Cloud XR Streaming: Heterogeneous Computing Pool for Flexible Resource Allocation
With advancements in computer technology, computing tasks are becoming increasingly complex, and the demand for computing resources is continuously growing. Real-Time Cloud XR Streaming, as a compute-intensive task, requires various heterogeneous computing resources to meet different needs. To improve resource utilization and reduce waste, Heterogeneous Computing Pooling Technology has emerged. This technology integrates different types of computing resources (such as CPU, GPU, NPU, DPU, FPGA, etc.) into a unified resource pool, dynamically allocating and scheduling resources based on task requirements, optimizing resource usage, and enhancing overall performance.
Advantages: Cost Reduction and Efficiency Improvement
Heterogeneous Computing Pooling Technology can leverage the best advantages of different resources, achieving flexible resource configuration. Since different rendering tasks have different computing resource requirements, heterogeneous computing pooling can select the most suitable resources for processing based on specific needs. For example, some tasks are suitable for general computing using CPUs, while others are better suited for parallel processing using GPUs or specific computing using FPGAs. By integrating these heterogeneous resources, the technology can effectively improve rendering efficiency and resource utilization.
Heterogeneous computing pooling also helps reduce costs and improve efficiency. Traditional rendering methods may lead to resource idleness, while heterogeneous computing pooling can better utilize resources through a unified scheduling scheme, reducing unnecessary waste and lowering rendering costs.

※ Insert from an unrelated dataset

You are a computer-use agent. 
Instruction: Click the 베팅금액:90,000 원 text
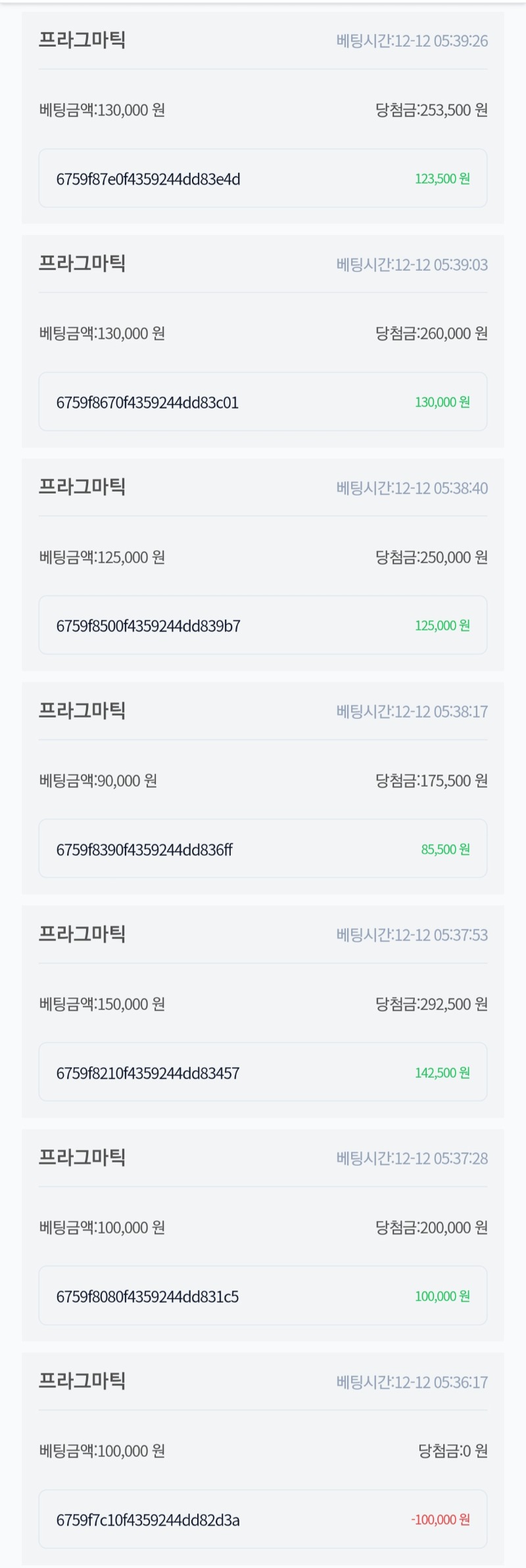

LarkXR: Real-Time Cloud XR Streaming Solution
LarkXR, is based on heterogeneous computing pooling technology. The underlying architecture of LarkXR provides GPU resource pooling management capabilities, dynamically allocating GPU usage by intercepting graphical processing interfaces and isolating processes for upper-layer applications, providing a containerized environment for independent operation. This method supports a shared mode of one machine with multiple cards and one card with multiple applications on high-density GPUs, achieving ultra-fine-grained resource allocation and improving resource utilization.
In scenarios of short-term high concurrency, cloud providers in the same region and with the same card type may find it challenging to meet large-scale application demands. LarkXR’s underlying heterogeneous and upper-layer homogeneous features allocate different numbers of user requests based on different card types, offering more choices for large-scale applications. With the continuous emergence of new technologies, heterogeneous computing pooling will continue to innovate and optimize. Combining AI algorithms for intelligent scheduling, distributed computing technology to support large-scale cloud rendering, and mobile terminals and IoT devices to provide streaming services anytime and anywhere, the future of cloud rendering will focus more on mobility and portability.